La enfermedad de Alzheimer puede comenzar a desarrollarse muchos años antes de que aparezcan los primeros síntomas evidentes. Durante ese período silencioso, una persona puede continuar trabajando, relacionándose y realizando sus actividades cotidianas con normalidad, mientras en el cerebro ya se producen cambios biológicos asociados a la enfermedad.

El Alzheimer es un trastorno neurodegenerativo progresivo y constituye la causa más frecuente de demencia. Entre los procesos asociados a la enfermedad se encuentran alteraciones vinculadas con las proteínas beta amiloide y tau, que pueden comenzar antes de que los problemas de memoria sean perceptibles.

Durante cierto tiempo, el cerebro puede compensar esos cambios y mantener su funcionamiento. En este proceso influye la denominada reserva cognitiva, relacionada con factores como la educación, el aprendizaje continuo, la actividad laboral, los vínculos sociales y la estimulación mental.

Las señales a las que hay que prestar atención

Aunque los problemas para recordar información reciente suelen ser una de las manifestaciones más conocidas, los especialistas advierten que el Alzheimer no se limita a los olvidos.

Entre los cambios que merecen atención se encuentran olvidar reiteradamente conversaciones o acontecimientos recientes, repetir las mismas preguntas, tener dificultades para encontrar palabras, desorientarse incluso en lugares conocidos, presentar problemas para resolver tareas que antes eran habituales y experimentar cambios persistentes en el ánimo, la conducta o la personalidad.

La clave está en observar si estas modificaciones son persistentes, progresivas y diferentes al funcionamiento habitual de la persona, especialmente cuando comienzan a afectar su autonomía o sus actividades diarias.

Un olvido aislado no significa tener Alzheimer

Los especialistas remarcan que olvidarse ocasionalmente de algo no implica padecer la enfermedad. La memoria y la capacidad de concentración también pueden verse afectadas por el estrés, la falta de sueño, algunos medicamentos y diferentes problemas emocionales o médicos.
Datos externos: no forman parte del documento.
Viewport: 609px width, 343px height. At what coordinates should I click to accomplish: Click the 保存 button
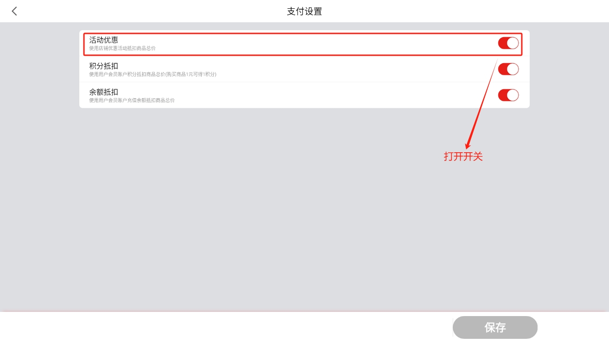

Por eso, ante cambios cognitivos persistentes, la recomendación es realizar una consulta profesional. Una evaluación permite determinar qué puede estar provocándolos y establecer si es necesario avanzar con otros estudios. Existen distintas causas de deterioro cognitivo y algunas son potencialmente tratables.

Los avances para detectar la enfermedad antes

En los últimos años, los avances científicos permitieron detectar biomarcadores relacionados con el Alzheimer mediante estudios por imágenes, análisis del líquido cefalorraquídeo y determinados análisis de sangre.

Estas herramientas abrieron nuevas posibilidades para estudiar la enfermedad en etapas cada vez más tempranas. Sin embargo, los especialistas aclaran que esto no significa que todas las personas sin síntomas deban realizarse pruebas de biomarcadores: sus resultados deben interpretarse dentro de una evaluación clínica realizada por profesionales.

Actualmente también existen ensayos clínicos que investigan qué sucede si se interviene cuando los cambios biológicos ya comenzaron pero todavía no existen síntomas cognitivos.

La detección temprana se convirtió así en uno de los principales desafíos en la lucha contra el Alzheimer. Reconocer cambios persistentes y consultar a tiempo puede permitir una evaluación adecuada y, en caso de confirmarse la enfermedad, acceder antes al seguimiento y tratamiento correspondientes.